I have been keeping up with American politics, at least until it gets boring. I've even watched parts of a couple of debates. It's the democratic ones I've watched just because they are the only ones where things still seem up in the air. I watch CNN sometimes and listen to the pundits. They give lots of reasons for Obama's recent winning streak in the primaries and caucuses but I have yet to hear anyone, at least on the tube, talk about the one that I think is one of the biggest reasons: the Oprah Factor.

Surely, other people must think this. Others must have thought, when they first heard that Oprah Winfrey was endorsing Obama, that it could mean he would win. Oprah is the person who was sued by the beef industry because she had aired a show about mad cow diseases which she said "just stopped me cold from eating another burger." The industry thought that Oprah's opinions would be so detrimental that they sued her.

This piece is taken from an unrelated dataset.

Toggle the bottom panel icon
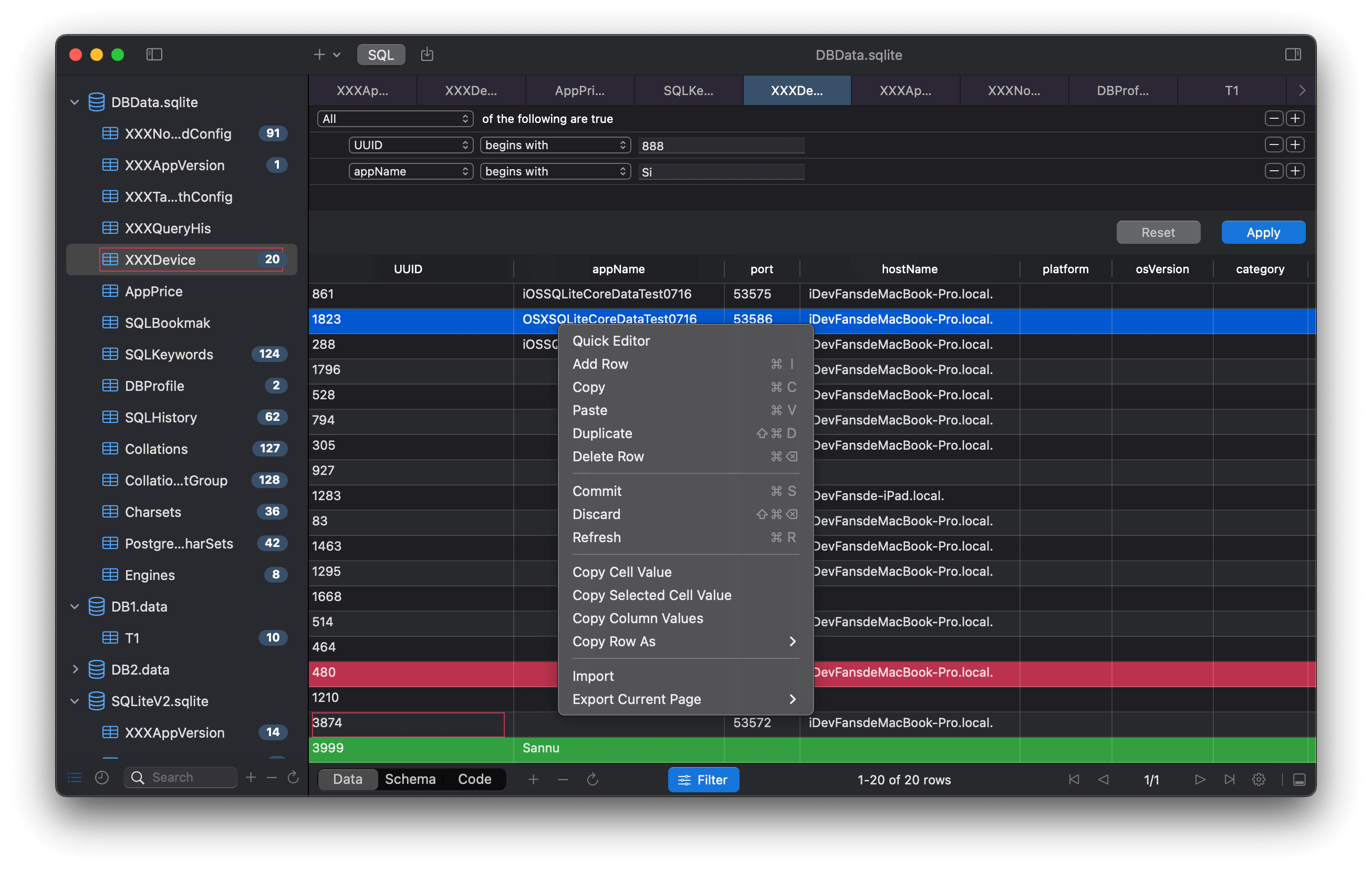The height and width of the screenshot is (869, 1372). (x=1299, y=779)
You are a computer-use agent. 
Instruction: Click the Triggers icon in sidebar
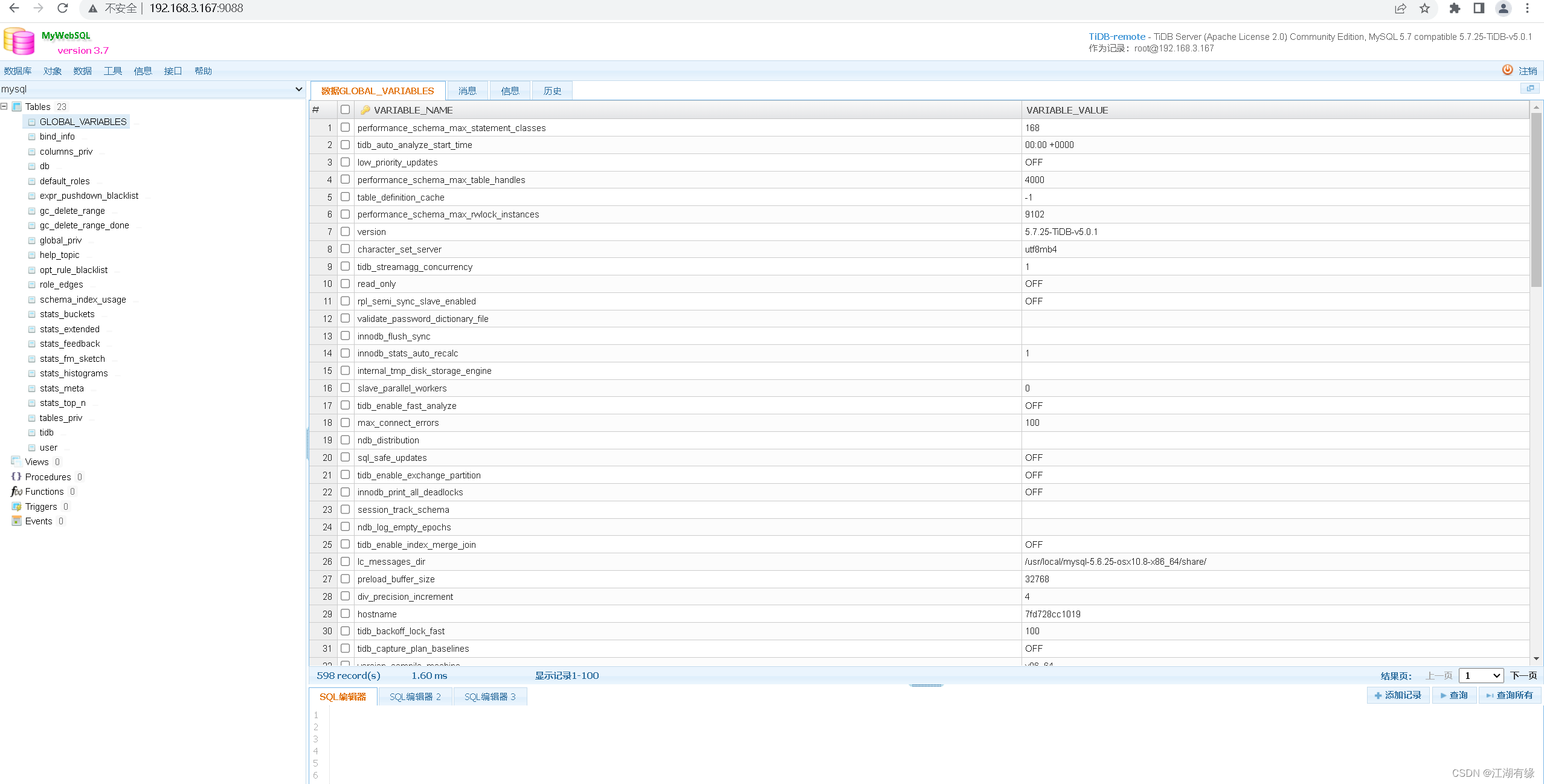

This is the woman who, with one utterance can send a book to the top of the bestsellers' list. Everything, from books to jeans to bras to pizza to robes to apple pies can go from obscurity to super stardom in a day, based on an Oprah endorsement. Yet, whenever I hear the commentators on TV trying to assess why Obama is doing so well, I never hear Oprah's name.

Oprah said it herself, in her usually modest way, when she told Larry King that "My support of him is probably worth more than any check that I could write.". And people know it. Rachel Ray, Dr. Phil, interior designer Nate Berkus, James Frey, and, most recently Eckhart Tolle, can attest to the influence of Oprah. Tolle's book A New Earth was anointed by Oprah last month for her book club. Originally published in 2005, 3.5 million copies of the book have been shipped in the last four weeks since Oprah announced her new book club selection. That's people who are willing to fork out money to follow her lead and to read a book on spirituality. Then there are the estimated 46 million viewers a week of her television show, the more than 16 million who read her O Magazine every month. Read about the Oprah Effect on businesses here, here, and here, and you'll see people are willing to part with their money and even have cosmetic treatments based on what Oprah says. Surely in something free like casting a vote, her influence can be even more profound.

Now, I'm not saying there's anything wrong with Obama enjoying Oprah's influence. Sad, yes, if people can decide on who should run the country based on one person's opinions, but it's certainly her right to say who she supports and he'd be crazy not to suck it up with a straw. I just wonder why there's not more talk about it on TV when the only person to ever get on Time Magazine's "100 Most Influential People in the World " list five times, picks a president.